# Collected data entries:

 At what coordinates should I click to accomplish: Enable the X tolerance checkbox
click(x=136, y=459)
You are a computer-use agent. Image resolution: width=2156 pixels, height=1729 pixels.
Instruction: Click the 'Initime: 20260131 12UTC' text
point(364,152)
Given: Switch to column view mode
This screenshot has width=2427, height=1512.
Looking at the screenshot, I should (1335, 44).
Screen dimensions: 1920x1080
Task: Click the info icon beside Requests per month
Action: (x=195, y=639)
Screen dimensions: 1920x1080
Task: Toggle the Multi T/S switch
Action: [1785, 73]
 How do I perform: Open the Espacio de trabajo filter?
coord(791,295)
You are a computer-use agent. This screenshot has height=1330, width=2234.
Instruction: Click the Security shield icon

# Exercise instructions:
Every entry, written out exactly, is what the response should contain.

# Solution to this problem:
 At what coordinates should I click to accomplish: Enable the X tolerance checkbox
click(x=136, y=459)
You are a computer-use agent. Image resolution: width=2156 pixels, height=1729 pixels.
Instruction: Click the 'Initime: 20260131 12UTC' text
point(364,152)
Given: Switch to column view mode
This screenshot has width=2427, height=1512.
Looking at the screenshot, I should (1335, 44).
Screen dimensions: 1920x1080
Task: Click the info icon beside Requests per month
Action: (x=195, y=639)
Screen dimensions: 1920x1080
Task: Toggle the Multi T/S switch
Action: [1785, 73]
 How do I perform: Open the Espacio de trabajo filter?
coord(791,295)
You are a computer-use agent. This screenshot has height=1330, width=2234.
Instruction: Click the Security shield icon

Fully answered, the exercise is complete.